# WHAT YOU WILL DO:
What is needed here is an exact transcription of the entries that follow.
START PROVIDED RECORDS
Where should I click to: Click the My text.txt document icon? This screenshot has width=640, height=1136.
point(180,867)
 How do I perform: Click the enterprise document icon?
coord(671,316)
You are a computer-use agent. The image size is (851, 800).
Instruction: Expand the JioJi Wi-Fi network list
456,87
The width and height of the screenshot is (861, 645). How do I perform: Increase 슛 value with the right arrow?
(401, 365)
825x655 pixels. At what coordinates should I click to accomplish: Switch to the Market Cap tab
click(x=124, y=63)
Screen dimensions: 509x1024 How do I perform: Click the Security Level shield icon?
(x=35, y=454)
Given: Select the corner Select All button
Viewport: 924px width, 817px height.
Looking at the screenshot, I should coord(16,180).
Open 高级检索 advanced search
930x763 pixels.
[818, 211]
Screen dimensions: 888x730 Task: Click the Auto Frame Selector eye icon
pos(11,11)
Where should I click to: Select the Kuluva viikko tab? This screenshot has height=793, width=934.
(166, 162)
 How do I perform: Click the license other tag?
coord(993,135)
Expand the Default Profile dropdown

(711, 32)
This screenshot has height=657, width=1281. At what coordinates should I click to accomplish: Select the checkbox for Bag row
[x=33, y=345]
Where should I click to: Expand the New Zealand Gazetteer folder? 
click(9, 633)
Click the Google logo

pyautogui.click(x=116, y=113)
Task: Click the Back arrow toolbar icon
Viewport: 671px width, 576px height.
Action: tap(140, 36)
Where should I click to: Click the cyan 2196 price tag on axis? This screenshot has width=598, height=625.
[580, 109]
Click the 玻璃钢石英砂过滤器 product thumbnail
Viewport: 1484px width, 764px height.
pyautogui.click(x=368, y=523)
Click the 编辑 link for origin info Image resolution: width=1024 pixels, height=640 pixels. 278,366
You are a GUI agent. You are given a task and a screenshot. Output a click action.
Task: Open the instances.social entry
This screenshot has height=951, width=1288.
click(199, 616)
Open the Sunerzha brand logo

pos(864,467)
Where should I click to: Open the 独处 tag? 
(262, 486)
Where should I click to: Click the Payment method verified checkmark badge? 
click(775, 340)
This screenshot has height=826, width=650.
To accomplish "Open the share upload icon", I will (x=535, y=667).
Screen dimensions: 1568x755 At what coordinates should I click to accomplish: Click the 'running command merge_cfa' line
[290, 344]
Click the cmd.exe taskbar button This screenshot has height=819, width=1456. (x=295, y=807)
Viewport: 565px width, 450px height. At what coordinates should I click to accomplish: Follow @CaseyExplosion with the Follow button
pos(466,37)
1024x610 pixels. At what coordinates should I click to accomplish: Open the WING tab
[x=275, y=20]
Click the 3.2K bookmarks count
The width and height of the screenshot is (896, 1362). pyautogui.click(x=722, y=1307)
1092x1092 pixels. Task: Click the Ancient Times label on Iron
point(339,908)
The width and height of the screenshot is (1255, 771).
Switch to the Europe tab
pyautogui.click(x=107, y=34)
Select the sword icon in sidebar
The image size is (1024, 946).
END PROVIDED RECORDS
# SOLUTION:
Where should I click to: Click the My text.txt document icon? This screenshot has width=640, height=1136.
point(180,867)
 How do I perform: Click the enterprise document icon?
coord(671,316)
You are a computer-use agent. The image size is (851, 800).
Instruction: Expand the JioJi Wi-Fi network list
456,87
The width and height of the screenshot is (861, 645). How do I perform: Increase 슛 value with the right arrow?
(401, 365)
825x655 pixels. At what coordinates should I click to accomplish: Switch to the Market Cap tab
click(x=124, y=63)
Screen dimensions: 509x1024 How do I perform: Click the Security Level shield icon?
(x=35, y=454)
Given: Select the corner Select All button
Viewport: 924px width, 817px height.
Looking at the screenshot, I should coord(16,180).
Open 高级检索 advanced search
930x763 pixels.
[818, 211]
Screen dimensions: 888x730 Task: Click the Auto Frame Selector eye icon
pos(11,11)
Where should I click to: Select the Kuluva viikko tab? This screenshot has height=793, width=934.
(166, 162)
 How do I perform: Click the license other tag?
coord(993,135)
Expand the Default Profile dropdown

(711, 32)
This screenshot has height=657, width=1281. At what coordinates should I click to accomplish: Select the checkbox for Bag row
[x=33, y=345]
Where should I click to: Expand the New Zealand Gazetteer folder? 
click(9, 633)
Click the Google logo

pyautogui.click(x=116, y=113)
Task: Click the Back arrow toolbar icon
Viewport: 671px width, 576px height.
Action: tap(140, 36)
Where should I click to: Click the cyan 2196 price tag on axis? This screenshot has width=598, height=625.
[580, 109]
Click the 玻璃钢石英砂过滤器 product thumbnail
Viewport: 1484px width, 764px height.
pyautogui.click(x=368, y=523)
Click the 编辑 link for origin info Image resolution: width=1024 pixels, height=640 pixels. 278,366
You are a GUI agent. You are given a task and a screenshot. Output a click action.
Task: Open the instances.social entry
This screenshot has height=951, width=1288.
click(199, 616)
Open the Sunerzha brand logo

pos(864,467)
Where should I click to: Open the 独处 tag? 
(262, 486)
Where should I click to: Click the Payment method verified checkmark badge? 
click(775, 340)
This screenshot has height=826, width=650.
To accomplish "Open the share upload icon", I will (x=535, y=667).
Screen dimensions: 1568x755 At what coordinates should I click to accomplish: Click the 'running command merge_cfa' line
[290, 344]
Click the cmd.exe taskbar button This screenshot has height=819, width=1456. (x=295, y=807)
Viewport: 565px width, 450px height. At what coordinates should I click to accomplish: Follow @CaseyExplosion with the Follow button
pos(466,37)
1024x610 pixels. At what coordinates should I click to accomplish: Open the WING tab
[x=275, y=20]
Click the 3.2K bookmarks count
The width and height of the screenshot is (896, 1362). pyautogui.click(x=722, y=1307)
1092x1092 pixels. Task: Click the Ancient Times label on Iron
point(339,908)
The width and height of the screenshot is (1255, 771).
Switch to the Europe tab
pyautogui.click(x=107, y=34)
Select the sword icon in sidebar
The image size is (1024, 946).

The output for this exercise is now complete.